--- Source information ---

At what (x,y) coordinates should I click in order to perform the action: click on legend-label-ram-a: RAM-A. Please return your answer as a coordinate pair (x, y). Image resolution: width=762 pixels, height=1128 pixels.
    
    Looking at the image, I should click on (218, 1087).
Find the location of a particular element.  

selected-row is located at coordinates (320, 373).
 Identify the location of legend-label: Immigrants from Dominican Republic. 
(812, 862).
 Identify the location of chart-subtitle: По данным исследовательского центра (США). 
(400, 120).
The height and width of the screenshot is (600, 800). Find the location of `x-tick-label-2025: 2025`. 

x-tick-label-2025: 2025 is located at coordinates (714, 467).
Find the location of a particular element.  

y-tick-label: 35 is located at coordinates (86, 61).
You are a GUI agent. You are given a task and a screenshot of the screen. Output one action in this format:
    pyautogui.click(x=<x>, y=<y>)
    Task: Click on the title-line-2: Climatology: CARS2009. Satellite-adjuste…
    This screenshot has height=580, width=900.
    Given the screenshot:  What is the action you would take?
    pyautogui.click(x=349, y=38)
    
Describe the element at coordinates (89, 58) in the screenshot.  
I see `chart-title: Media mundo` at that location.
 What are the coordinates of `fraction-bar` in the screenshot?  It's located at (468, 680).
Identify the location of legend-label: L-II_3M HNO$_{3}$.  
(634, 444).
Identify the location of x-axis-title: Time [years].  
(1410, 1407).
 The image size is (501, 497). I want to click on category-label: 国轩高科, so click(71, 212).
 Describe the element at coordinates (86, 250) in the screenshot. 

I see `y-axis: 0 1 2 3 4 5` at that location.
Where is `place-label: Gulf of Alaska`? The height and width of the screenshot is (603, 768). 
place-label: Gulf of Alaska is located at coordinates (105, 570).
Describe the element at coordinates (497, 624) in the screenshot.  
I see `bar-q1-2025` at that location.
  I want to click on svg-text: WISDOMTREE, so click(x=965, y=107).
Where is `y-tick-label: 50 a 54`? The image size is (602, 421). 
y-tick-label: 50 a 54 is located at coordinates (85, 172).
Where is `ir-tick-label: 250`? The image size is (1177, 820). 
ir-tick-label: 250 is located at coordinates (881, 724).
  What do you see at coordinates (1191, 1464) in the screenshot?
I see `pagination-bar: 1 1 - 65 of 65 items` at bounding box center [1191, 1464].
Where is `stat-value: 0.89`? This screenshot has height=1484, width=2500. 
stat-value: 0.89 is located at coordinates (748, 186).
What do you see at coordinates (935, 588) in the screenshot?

---

_Exercise goal_:
Please output the lines exactly as they appear, from the line with "Identify the location of chart-subtitle: По" up to and including the line with "I want to click on svg-text: WISDOMTREE, so".

_Exercise response_:
 Identify the location of chart-subtitle: По данным исследовательского центра (США). 
(400, 120).
The height and width of the screenshot is (600, 800). Find the location of `x-tick-label-2025: 2025`. 

x-tick-label-2025: 2025 is located at coordinates (714, 467).
Find the location of a particular element.  

y-tick-label: 35 is located at coordinates (86, 61).
You are a GUI agent. You are given a task and a screenshot of the screen. Output one action in this format:
    pyautogui.click(x=<x>, y=<y>)
    Task: Click on the title-line-2: Climatology: CARS2009. Satellite-adjuste…
    This screenshot has height=580, width=900.
    Given the screenshot:  What is the action you would take?
    pyautogui.click(x=349, y=38)
    
Describe the element at coordinates (89, 58) in the screenshot.  
I see `chart-title: Media mundo` at that location.
 What are the coordinates of `fraction-bar` in the screenshot?  It's located at (468, 680).
Identify the location of legend-label: L-II_3M HNO$_{3}$.  
(634, 444).
Identify the location of x-axis-title: Time [years].  
(1410, 1407).
 The image size is (501, 497). I want to click on category-label: 国轩高科, so click(71, 212).
 Describe the element at coordinates (86, 250) in the screenshot. 

I see `y-axis: 0 1 2 3 4 5` at that location.
Where is `place-label: Gulf of Alaska`? The height and width of the screenshot is (603, 768). 
place-label: Gulf of Alaska is located at coordinates (105, 570).
Describe the element at coordinates (497, 624) in the screenshot.  
I see `bar-q1-2025` at that location.
  I want to click on svg-text: WISDOMTREE, so click(x=965, y=107).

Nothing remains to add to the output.